Tuesday, October 03, 2006

The Masons: They'll make you such a deal

Poor Masons. Apparently they're so hard-up for membership that they're actively recruiting- and relaxing their membership requirements.

But the Masons’ numbers have been steadily dwindling — whatever their secrets are, they apparently do not have one for avoiding death — and their ranks have been graying. So the New York State Masons have followed other state Masonic societies in doing something that they would have once considered heretical: they are actively reaching out for new members. And, in the process, a famously reticent fraternal organization that now puts a premium on its community service has lifted its veil of secrecy just a bit. ...the Masons are giving public tours of the New York
Grand Lodge Headquarters.

You know, I'm sure there was an issue of "Justice League" or "Superfriends" that went like that: "And here, Timmy, is the doomsday device."

"Wow, Batman! Can I press it?"

"Don't be retarded, Timmy. Stupid kids won't be accepted as Junior Members."

"Aww, but you let Aqua-Lad in!"

The lodge also hired a public relations firm to spread the word about its 225th anniversary, which was last month.

First, public relations firm, no.
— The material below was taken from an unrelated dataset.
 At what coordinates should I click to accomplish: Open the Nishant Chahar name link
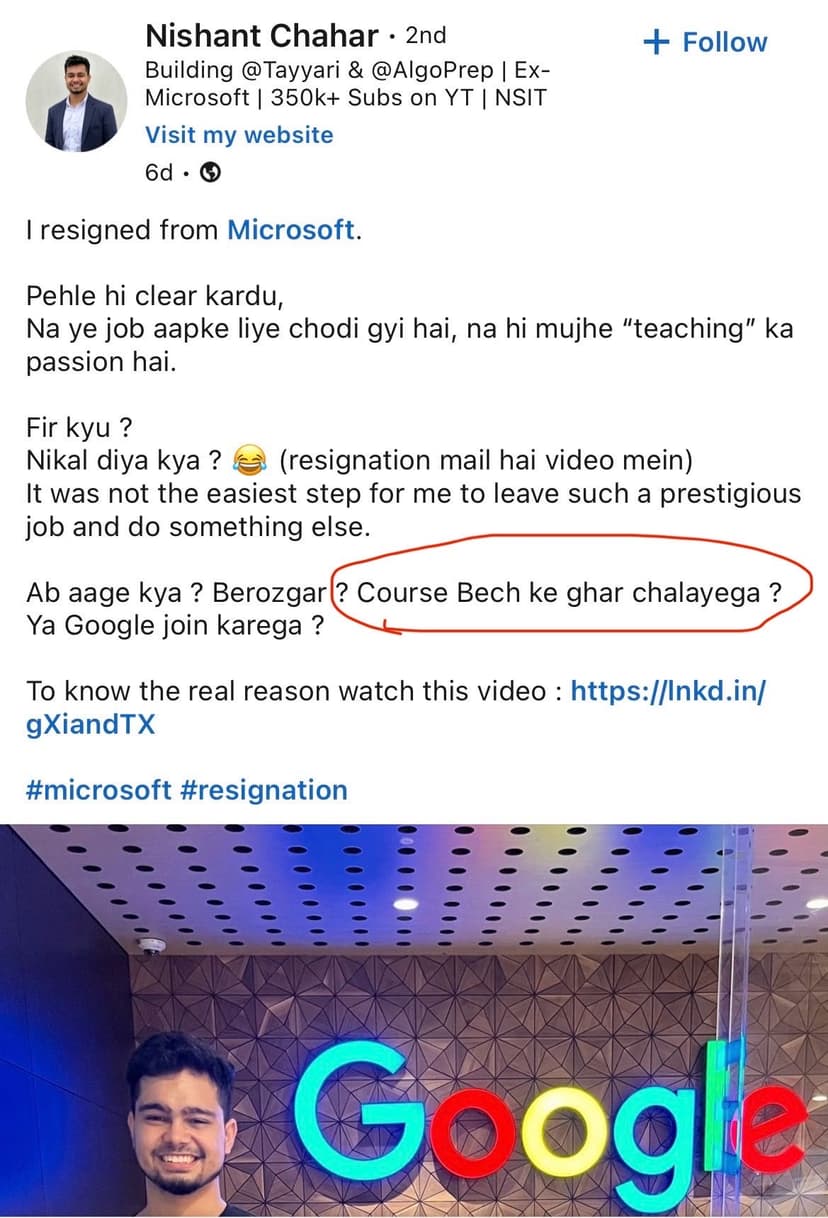262,36
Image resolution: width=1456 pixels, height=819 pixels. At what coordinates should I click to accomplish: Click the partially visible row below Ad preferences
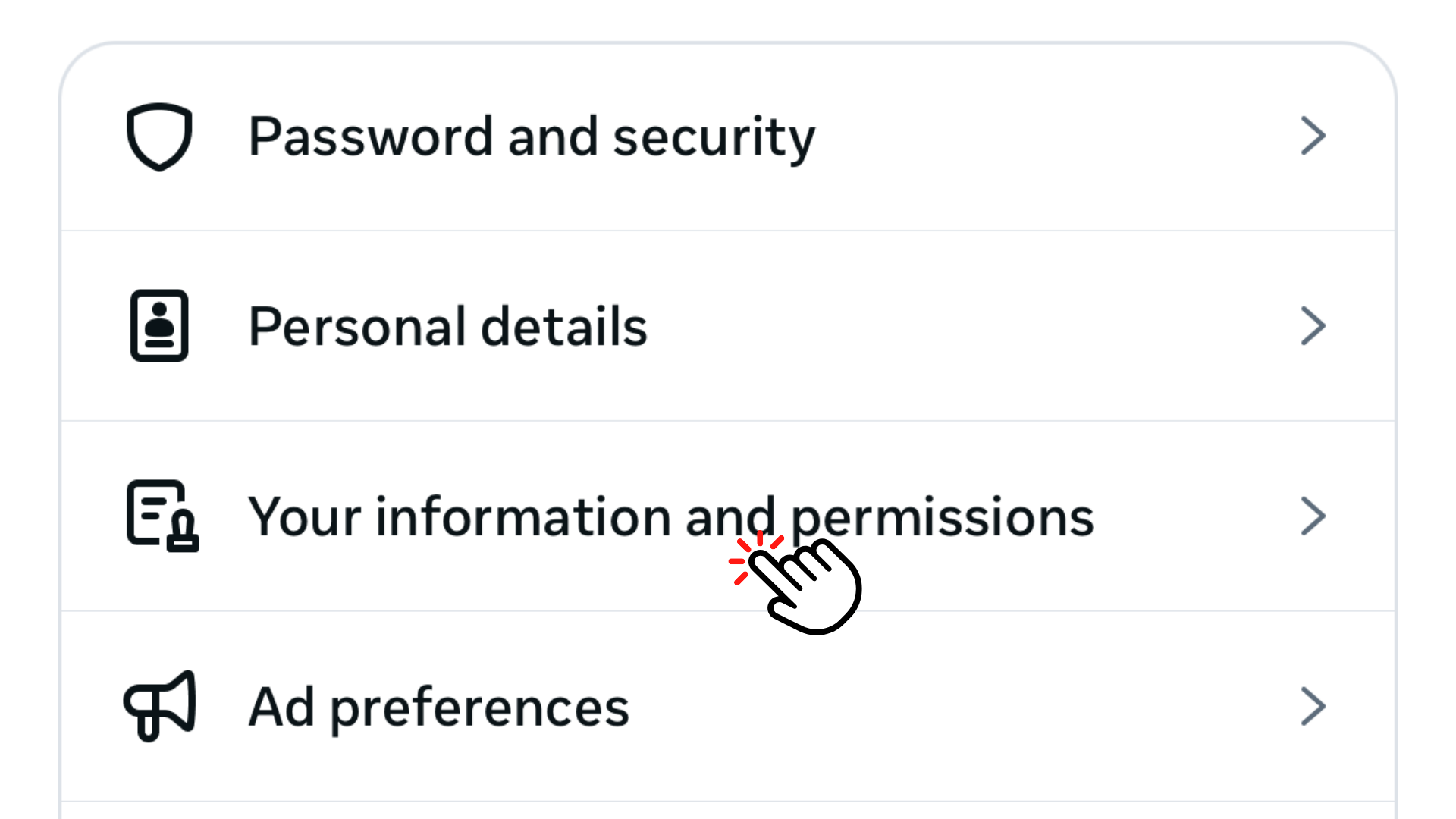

Second, this firm obviously dropped the ball, because usually you're supposed to let people know about anniversaries BEFORE they happen. That's like if people spread the word about the bicentennial in November.

And the Masons have run advertisements in movie theaters and run one-day classes to award the first three Masonic degrees in a single session. Until then, would-be Masons had to spend months learning what they needed to know to rise from Entered Apprentice to Fellowcraft to Master Mason.


“We’re still not thinking of it as recruiting or trying to amass people,” said Thomas M. Savini, the director of the library at the New York Grand Lodge Headquarters, on West 23rd Street and the Avenue of the Americas, “but I think we’ve reached a point where we realized that not saying anything isn’t making it any easier.”
They had also reached a point where they could not ignore what others were saying about them in “The Da Vinci Code” and other bestsellers like “The Book of Fate” by Brad Meltzer. “What ‘The Da Vinci Code’ gave us was an opportunity to say, ‘Here’s what we are,’” Mr. Savini said.



Man, we Jews totally should have done that after "The Passion". "Next week's sermon: Jews- it's been a long time since we spoke Aramaic and covertly denounced crazed would-be Messiahs God made flesh."

Now, I don't know how to feel about this. The penny-pinching Shylock in me is rubbing his stingy, almost crablike pincers together at the thought of getting a master mason degree in only one class- that might almost make up for not going to grad school- but then I came across this:

Geometry is but one of the seven liberal arts. A Mason who could not remember the other six would need only to look up, for they are written on the ceiling: arithmetic, rhetoric, logic, grammar, music and astronomy. The four cardinal virtues — ortitude, prudence, temperance and justice — are written there, too.

Never mind, I'm out.

The best part of all this is that the Masons still aren't accepting women, which makes total sense- after all, there's desperate and then there's, well... desperate.